Kicking off with a sample of the film intro from A Clockwork Orange, the band launch into TV Cabbage and are immediately in their groove. That’s all the more impressive as they have a stand in guitarist Tom Stanley subbing for Tokyo-based founder member Tony Byker whose guitar licks are suitably psychedelic and hard to emulate. Tom excels.
There follows a 17-song set that veers from standard indie punk to thrash metal and dance rock that brings to mind a clash of music genres, but all go down well with the committed fan base.
Stand-out treats include Shoulders, written as a tribute to the fans that followed the band from gig to gig and Zen Express which takes 1960s guitar riffs and crosses them with a punk edge.

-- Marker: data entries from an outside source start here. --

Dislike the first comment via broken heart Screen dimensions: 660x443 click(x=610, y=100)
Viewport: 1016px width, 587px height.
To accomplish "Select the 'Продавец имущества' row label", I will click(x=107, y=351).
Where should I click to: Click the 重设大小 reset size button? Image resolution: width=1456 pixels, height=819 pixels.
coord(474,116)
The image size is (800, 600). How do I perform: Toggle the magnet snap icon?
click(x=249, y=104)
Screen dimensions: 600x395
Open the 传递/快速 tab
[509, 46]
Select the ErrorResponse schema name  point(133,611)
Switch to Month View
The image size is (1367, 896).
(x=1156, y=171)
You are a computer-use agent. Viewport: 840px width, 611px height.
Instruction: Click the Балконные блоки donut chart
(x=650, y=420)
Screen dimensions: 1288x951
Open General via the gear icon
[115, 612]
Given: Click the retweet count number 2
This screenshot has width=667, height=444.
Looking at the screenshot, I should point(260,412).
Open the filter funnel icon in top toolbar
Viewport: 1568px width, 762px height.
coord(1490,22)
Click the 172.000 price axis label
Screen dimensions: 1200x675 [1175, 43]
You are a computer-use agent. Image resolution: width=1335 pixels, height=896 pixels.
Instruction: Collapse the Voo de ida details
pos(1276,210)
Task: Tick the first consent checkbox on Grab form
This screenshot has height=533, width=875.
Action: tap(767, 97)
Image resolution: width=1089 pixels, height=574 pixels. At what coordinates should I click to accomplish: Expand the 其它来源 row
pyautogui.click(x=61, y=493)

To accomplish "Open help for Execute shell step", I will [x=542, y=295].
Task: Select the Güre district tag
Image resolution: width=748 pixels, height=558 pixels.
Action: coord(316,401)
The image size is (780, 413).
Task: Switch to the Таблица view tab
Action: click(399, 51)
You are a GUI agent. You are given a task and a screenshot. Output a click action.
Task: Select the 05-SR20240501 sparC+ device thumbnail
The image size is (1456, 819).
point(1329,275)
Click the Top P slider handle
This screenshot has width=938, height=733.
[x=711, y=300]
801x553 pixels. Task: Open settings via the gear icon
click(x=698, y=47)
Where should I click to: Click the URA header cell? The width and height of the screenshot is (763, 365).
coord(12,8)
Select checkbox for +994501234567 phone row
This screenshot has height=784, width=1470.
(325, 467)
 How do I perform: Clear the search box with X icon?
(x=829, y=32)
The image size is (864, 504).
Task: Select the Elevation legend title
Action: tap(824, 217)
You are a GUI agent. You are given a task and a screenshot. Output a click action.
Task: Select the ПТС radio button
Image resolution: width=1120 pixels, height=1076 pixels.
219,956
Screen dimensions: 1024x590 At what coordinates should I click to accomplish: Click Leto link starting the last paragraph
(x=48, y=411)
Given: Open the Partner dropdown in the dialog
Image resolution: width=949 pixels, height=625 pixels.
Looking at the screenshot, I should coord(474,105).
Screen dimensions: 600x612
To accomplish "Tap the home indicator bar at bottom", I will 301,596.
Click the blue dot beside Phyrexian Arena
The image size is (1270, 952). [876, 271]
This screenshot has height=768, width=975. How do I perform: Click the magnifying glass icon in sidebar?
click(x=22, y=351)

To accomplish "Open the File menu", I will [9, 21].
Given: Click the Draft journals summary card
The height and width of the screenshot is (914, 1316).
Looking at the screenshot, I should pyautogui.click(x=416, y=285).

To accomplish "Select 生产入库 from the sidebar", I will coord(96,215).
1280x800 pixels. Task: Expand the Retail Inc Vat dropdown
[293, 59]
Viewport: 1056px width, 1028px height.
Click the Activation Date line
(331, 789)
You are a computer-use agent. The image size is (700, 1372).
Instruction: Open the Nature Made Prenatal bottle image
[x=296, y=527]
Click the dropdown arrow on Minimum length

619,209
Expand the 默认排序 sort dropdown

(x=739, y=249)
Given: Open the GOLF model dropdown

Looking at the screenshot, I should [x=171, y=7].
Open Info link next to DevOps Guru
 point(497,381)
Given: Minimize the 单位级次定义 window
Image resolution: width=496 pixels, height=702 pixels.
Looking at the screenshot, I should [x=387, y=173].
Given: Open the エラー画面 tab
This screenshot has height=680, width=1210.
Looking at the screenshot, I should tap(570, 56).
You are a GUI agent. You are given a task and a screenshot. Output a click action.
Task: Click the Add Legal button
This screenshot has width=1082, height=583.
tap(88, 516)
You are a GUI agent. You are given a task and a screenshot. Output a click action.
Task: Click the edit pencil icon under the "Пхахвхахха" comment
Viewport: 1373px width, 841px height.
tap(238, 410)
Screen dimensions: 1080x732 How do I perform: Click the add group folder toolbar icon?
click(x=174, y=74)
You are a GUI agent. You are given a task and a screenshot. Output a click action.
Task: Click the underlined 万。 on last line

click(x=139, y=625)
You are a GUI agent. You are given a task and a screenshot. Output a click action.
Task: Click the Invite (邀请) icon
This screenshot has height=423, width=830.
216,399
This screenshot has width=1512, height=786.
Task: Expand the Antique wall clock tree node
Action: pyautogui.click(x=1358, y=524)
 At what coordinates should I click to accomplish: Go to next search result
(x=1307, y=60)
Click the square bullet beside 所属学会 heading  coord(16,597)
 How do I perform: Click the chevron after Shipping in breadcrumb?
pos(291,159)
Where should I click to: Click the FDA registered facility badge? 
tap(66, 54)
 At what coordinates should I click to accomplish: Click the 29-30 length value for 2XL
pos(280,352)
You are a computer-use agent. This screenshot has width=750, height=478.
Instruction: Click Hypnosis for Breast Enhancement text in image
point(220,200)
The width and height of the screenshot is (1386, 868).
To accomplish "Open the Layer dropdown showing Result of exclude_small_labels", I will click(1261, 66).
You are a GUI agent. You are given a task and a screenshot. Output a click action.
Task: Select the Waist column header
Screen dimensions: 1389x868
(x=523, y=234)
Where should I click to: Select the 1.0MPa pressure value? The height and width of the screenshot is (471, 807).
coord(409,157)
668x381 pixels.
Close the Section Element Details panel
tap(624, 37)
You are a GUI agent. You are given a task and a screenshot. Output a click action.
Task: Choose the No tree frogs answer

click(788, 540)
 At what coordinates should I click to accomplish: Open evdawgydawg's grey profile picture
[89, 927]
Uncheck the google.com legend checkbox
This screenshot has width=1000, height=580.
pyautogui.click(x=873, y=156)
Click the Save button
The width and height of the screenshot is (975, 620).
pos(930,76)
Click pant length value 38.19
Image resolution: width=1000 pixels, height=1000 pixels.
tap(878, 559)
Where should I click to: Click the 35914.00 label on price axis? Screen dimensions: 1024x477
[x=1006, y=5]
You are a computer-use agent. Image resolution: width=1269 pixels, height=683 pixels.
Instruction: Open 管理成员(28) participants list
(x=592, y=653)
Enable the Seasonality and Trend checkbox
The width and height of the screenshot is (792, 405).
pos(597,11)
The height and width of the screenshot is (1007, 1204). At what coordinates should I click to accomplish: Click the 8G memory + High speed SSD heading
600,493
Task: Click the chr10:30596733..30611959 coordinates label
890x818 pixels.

But the main applause is saved for the final two tracks, the band’s debut single Everythang’s Groovy and the breakthrough Nosedive Karma with Hendrix like guitar, sci-fi samples, and a punk rock electropop rap culture mix aplenty which has kept its cool some 35 years on.
The set may have been a bit heavy on tracks from the early singles and albums, but the Bykers remain tight and their musical trip remains totally enjoyable with the delight from the band playing together like old friends reflected by the enthusiastic reception of the audience.
There’s depth and a greater message than may be expected, not just a comedy name. All in all it’s fun and one of those comebacks where the fans definitely want more.